WYCINEK STRONY:
..........

Nowa bohaterka - Wiola!
do obsady dołączy Hanna Konarowska - córka znanej aktorki Joanny Szczepkowskiej, widzom znana m.in. z filmu "Lejdis" i serialu "Na Wspólnej".
Zawsze byłam i jestem bardzo emocjonalnie związana z mamą. Ona mnie brała do teatru, a ja na niego od dziecka patrzyłam - zdradza gwiazda w jednym z wywiadów. - Już w wieku 15 lat wiedziałam, że chcę zdawać na aktorstwo. Nie próbowałam uciekać od tego, bo się nie dało. Ja się wychowałam w tej atmosferze, przesiąkłam nią i ona we mnie została.
Hanna Konarowska studiowała aktorstwo w USA - w prestiżowej szkole Lee Strasberga w Nowym Jorku. Po kilku miesiącach wróciła jednak do Polski.

..........

FRAGMENT ŹRÓDŁA:
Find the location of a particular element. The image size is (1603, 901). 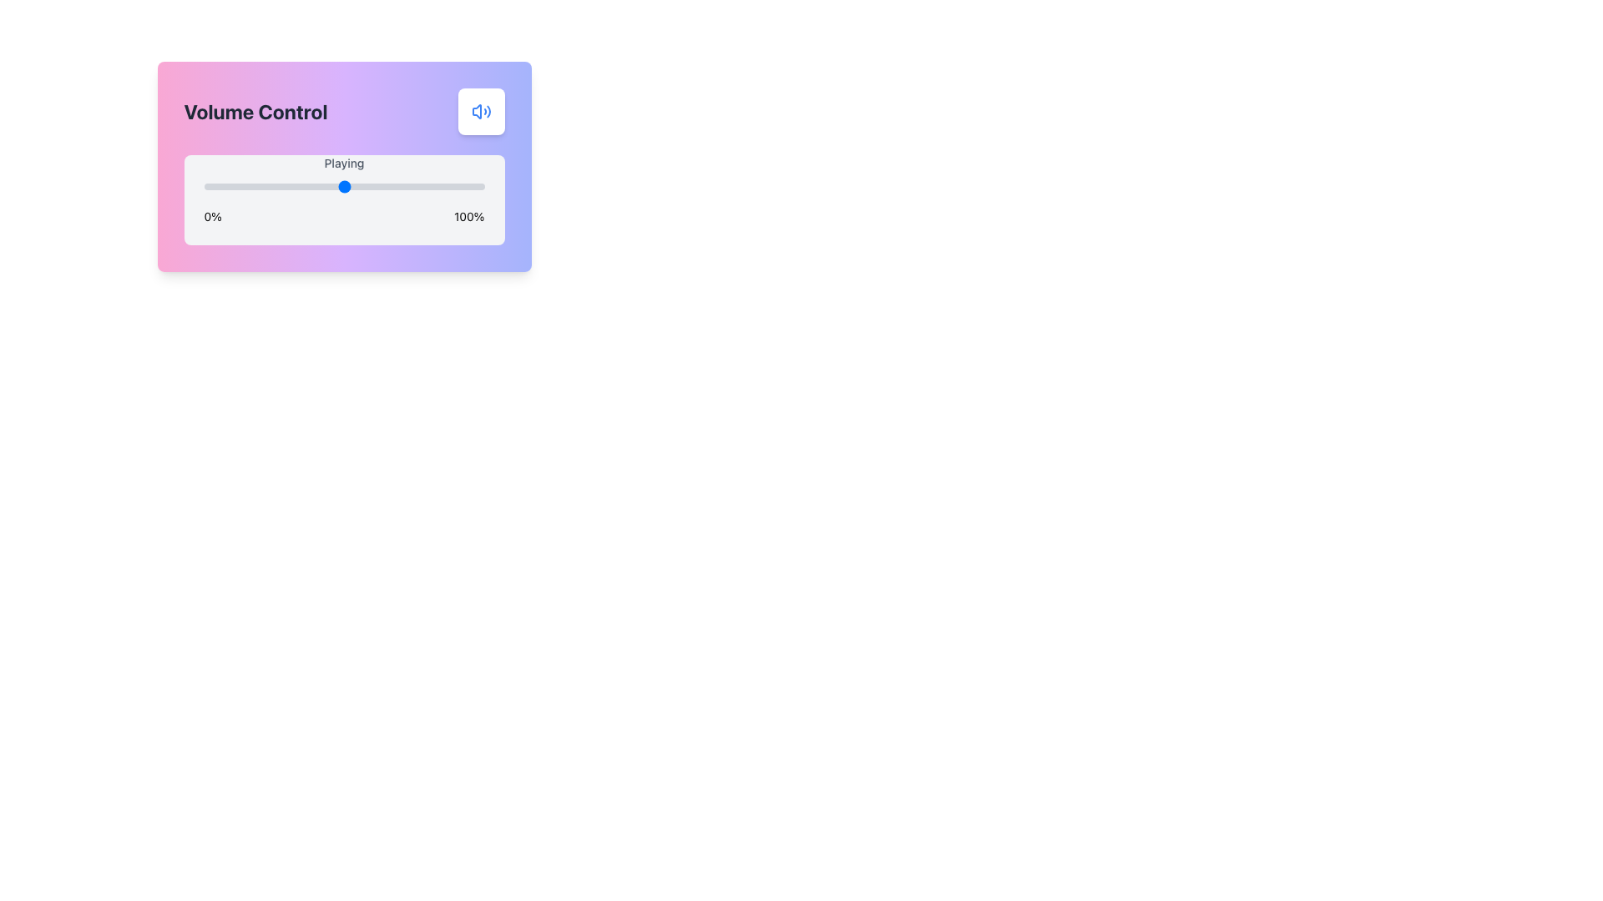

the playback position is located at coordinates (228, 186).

..........

POLECENIA DO WYKONANIA:
A) W jakiej szkole studiowała aktorstwo Hanna Konarowska według tekstu o jej dołączeniu do obsady?
B) Podejmij tekst o dołączeniu Hanny Konarowskiej do obsady i napisz jego dalszy ciąg od miejsca, w którym się kończy.

UDZIELONE ODPOWIEDZI:
A) W szkole Lee Strasberga w Nowym Jorku.

B)
- Dopadła mnie niewyobrażalna samotność. Tym bardziej bolesna, że w tłumie. Tam naprawdę nie ma się do kogo zwrócić. Amerykanie są, oczywiście, bardzo otwarci. Ale to otwartość niezwykle powierzchowna. Głębiej się do nich nie dostaniesz - wyznaje aktorka. - Pamiętam, że jak szłam po Nowym Jorku, to zamykałam oczy i próbowałam przypomnieć sobie, jak pachnie Warszawa i wiosna w Polsce. A kiedy miałam aktorskie ćwiczenia z zapachu w szkole Lee Strasberga, to zawsze przypominałam sobie Polskę. I wtedy płakałam...
Wrażliwa, utalentowana... I zakochana w rodzinnym kraju. Właśnie taka jest Hanna Konarowska. A kim okaże się bohaterka, którą aktorka gra w serialu "M jak Miłość"?
Sympatyczna, towarzyska, Wiola od razu zdobędzie sympatię Uli - choć będzie od niej kilka lat starsza. Obie dziewczyny poznają się czekając na autobus. Zaczną rozmowę - i szybko odkryją, jak wiele je łączy.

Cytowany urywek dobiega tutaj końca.